A Câmara Criminal do Tribunal Superior estendeu o prazo até outubro de 2026 para responder a 13 recursos no caso BPA, invocando complexidade, volume de recursos e ligações ao acordo espanhol 'Emperador'.

Pontos-chave

  • Câmara Criminal do Tribunal Superior prorroga prazo dos procuradores até 30 de outubro de 2026 para 13 recursos BPA.
  • Sentença de 1.ª instância: 6180 páginas, 18 condenações (1 absolvição), 84 anos de prisão totais, multas até €30M.
  • Ex-CEO Joan Pau Miquel: 7 anos efetivos após 22 meses de preventiva.
  • Prorrogação devido a complexidade, 2000 páginas de recursos e implicações do acordo 'Emperador' espanhol.

O Tribunal Superior de Andorra, Câmara Criminal, prorrogou o prazo para os procuradores responderem a 13 recursos de defesa no principal caso BPA até 30 de outubro de 2026, uma medida destinada a permitir uma análise mais aprofundada face à vasta dimensão do processo.

O Ministério Público, dirigido por Borja Aguado, solicitou a prorrogação a meio de maio, cerca de 1,5 meses antes do prazo original de 30 de junho. Não houve oposição por parte dos advogados de defesa, do Governo ou da Unidade de Informação Financeira de Andorra (AREB). O tribunal aprovou o pedido como medida excecional única, sublinhando a necessidade de garantir a igualdade processual após prorrogações anteriores concedidas aos recorrentes para apresentarem as suas contestações.
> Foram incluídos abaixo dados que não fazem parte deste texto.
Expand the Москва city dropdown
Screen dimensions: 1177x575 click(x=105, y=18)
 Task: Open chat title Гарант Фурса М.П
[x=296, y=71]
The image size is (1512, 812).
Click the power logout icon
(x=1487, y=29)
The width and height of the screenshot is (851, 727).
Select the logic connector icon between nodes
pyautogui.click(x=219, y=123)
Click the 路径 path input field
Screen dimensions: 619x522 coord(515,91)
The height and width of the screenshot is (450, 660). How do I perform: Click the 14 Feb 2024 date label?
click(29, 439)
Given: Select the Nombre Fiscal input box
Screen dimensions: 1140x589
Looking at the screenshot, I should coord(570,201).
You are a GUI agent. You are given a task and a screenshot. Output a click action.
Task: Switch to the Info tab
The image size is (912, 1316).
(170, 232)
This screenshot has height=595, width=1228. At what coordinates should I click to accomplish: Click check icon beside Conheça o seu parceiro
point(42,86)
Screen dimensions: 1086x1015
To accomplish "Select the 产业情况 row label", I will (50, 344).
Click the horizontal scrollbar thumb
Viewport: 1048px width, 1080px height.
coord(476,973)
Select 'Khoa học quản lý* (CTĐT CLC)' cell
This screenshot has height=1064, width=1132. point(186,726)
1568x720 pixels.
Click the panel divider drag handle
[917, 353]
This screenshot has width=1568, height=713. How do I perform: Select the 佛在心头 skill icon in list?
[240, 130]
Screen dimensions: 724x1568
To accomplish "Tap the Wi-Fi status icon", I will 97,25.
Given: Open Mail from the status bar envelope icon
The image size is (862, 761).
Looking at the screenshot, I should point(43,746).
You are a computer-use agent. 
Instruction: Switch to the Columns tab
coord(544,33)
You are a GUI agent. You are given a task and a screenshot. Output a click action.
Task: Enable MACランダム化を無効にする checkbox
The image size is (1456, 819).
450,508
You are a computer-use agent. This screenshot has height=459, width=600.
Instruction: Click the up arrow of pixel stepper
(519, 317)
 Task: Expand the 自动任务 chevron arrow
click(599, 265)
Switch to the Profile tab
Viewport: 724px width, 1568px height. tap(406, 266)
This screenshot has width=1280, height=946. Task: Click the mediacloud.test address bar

A sentença de primeira instância do Tribunal das Corts tem 6180 páginas e condenou 18 arguidos, com uma absolvição. As penas incluem um total de 84 anos de prisão — 29 efetivos e 55 suspensos —, além de multas até 30 milhões de euros. O ex-CEO do BPA, Joan Pau Miquel, enfrenta a pena mais pesada de sete anos efetivos, após 22 meses de prisão preventiva. Todos os condenados recorreram, produzindo cerca de 2000 páginas de alegações detalhadas que levantam fundamentos complexos de revisão.

Os juízes destacaram as "circunstâncias fáticas excecionalmente graves" do processo, incluindo a extensão da sentença, o número de condenados e a profundidade e sofisticação dos recursos. Responder a eles exige significativamente mais tempo do que a sua apresentação, notaram.

Um fator chave é o recente acordo de confissão na Espanha no caso 'Emperador', que constitui a base da intervenção do BPA — para além de uma notificação do FinCEN dos EUA e da detenção de Miquel. Os procuradores anticorrupção espanhóis finalizaram penas leves para 72 de mais de 100 suspeitos, incluindo Rafael Pallardó, central nas acusações contra os executivos do BPA. Uma sentença relacionada desses acordos está prevista para notificação a 23 de maio. Espera-se que as defesas a invoquem como nova prova, obrigando os procuradores a examinar as suas implicações.